STF forma maioria contra restrições à doação de sangue por homens gays

Sessão será encerrada na próxima sexta-feira e, até lá, os ministros podem mudar os votos

  • Por Jovem Pan
  • 02/05/2020 08h13
LUIS CLEBER/AE/AECom o surto da Covid-19 e a necessidade de ficar em casa, os bancos de sangue têm tido uma drástica baixa nos estoques

O Supremo Tribunal Federal (STF) formou maioria nesta sexta-feira (1º) em votação contra a restrição de doação de sangue por parte de homens homossexuais.

O caso está em julgamento desde 2016 e, até agora, 6 dos 11 ministros já votaram contra esta portaria do Ministério da Saúde e da Anvisa.

No Brasil, homens que se relacionam com outros homens só podem doar sangue se estiverem em abstinência sexual há pelo menos 12 meses. A ação é de autoria do PSB, que acredita que a medida é discriminatória.

O relator do texto, ministro Edson Fachin, reafirmou o voto apresentado no plenário, entendendo também que a norma vigente é preconceituosa e “ofende a dignidade da pessoa humana”. Ele afirmou, ainda, que a “orientação sexual não contamina ninguém, mas o preconceito, sim”.

Luis Roberto Barroso, Rosa Weber e Luiz Fux também votaram contra a manutenção das diretrizes atuais.

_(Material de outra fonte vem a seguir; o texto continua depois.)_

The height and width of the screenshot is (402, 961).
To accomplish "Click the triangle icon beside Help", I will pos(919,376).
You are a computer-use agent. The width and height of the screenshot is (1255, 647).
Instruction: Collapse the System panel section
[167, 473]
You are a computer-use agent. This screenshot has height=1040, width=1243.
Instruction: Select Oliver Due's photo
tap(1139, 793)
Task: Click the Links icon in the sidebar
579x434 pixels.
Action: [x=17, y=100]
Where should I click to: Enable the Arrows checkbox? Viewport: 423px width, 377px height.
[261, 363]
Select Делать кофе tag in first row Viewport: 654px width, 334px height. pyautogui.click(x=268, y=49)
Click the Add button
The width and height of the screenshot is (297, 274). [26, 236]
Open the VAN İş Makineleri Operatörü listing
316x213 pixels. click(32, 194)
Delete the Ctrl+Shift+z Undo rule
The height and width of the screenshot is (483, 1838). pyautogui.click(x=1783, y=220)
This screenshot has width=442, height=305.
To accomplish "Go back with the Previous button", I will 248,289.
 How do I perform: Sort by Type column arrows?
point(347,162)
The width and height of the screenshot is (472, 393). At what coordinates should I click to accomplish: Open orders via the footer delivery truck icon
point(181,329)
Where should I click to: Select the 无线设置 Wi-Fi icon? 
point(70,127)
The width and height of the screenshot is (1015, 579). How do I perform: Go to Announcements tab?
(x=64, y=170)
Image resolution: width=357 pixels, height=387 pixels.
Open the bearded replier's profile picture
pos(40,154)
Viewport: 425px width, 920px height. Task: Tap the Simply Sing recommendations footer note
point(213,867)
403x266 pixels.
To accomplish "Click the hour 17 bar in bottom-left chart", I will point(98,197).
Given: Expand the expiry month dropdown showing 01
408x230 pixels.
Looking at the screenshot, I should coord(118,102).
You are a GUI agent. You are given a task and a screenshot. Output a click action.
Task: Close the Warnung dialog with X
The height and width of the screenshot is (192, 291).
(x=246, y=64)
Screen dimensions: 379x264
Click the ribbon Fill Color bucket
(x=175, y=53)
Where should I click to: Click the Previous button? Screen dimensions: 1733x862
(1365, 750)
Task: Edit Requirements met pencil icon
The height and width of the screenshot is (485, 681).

O ministro Alexandre de Moraes pontuou que é a favor de homens homossexuais doarem sangue, mas reiterou que é preciso que o material colhido fique guardado para realização de testes.

Hoje, todas as pessoas que vão doar sangue passam por uma triagem, que consiste em uma série de perguntas, e, depois, o sangue é coletado e, em seguida, passa por análises rigorosas antes de ser usado.

As diretrizes do Ministério da Saúde e da Anvisa são respaldadas nas recomendações criadas em 1980 pela Organização Mundial da Saúde (OMS), no auge da epidemia de HIV no mundo, que esteve muito associada aos homens homossexuais.

A Advocacia-Geral da União (AGU) pediu que o STF rejeite a ação, alegando que o “critério diferenciador não está na orientação sexual das pessoas, mas no fato de homens terem relações com outros homens”, o que, segundo o órgão, “caracteriza um fator de risco de contaminação”.

No entanto, a Defensoria Pública da União pediu que o processo seja feito com agilidade, em decorrência da pandemia de coronavírus.

Com o surto da Covid-19 e a necessidade de ficar em casa, os bancos de sangue têm tido uma drástica baixa nos estoques. A votação será encerrada na próxima sexta-feira e, até lá, os ministros ainda podem mudar os votos.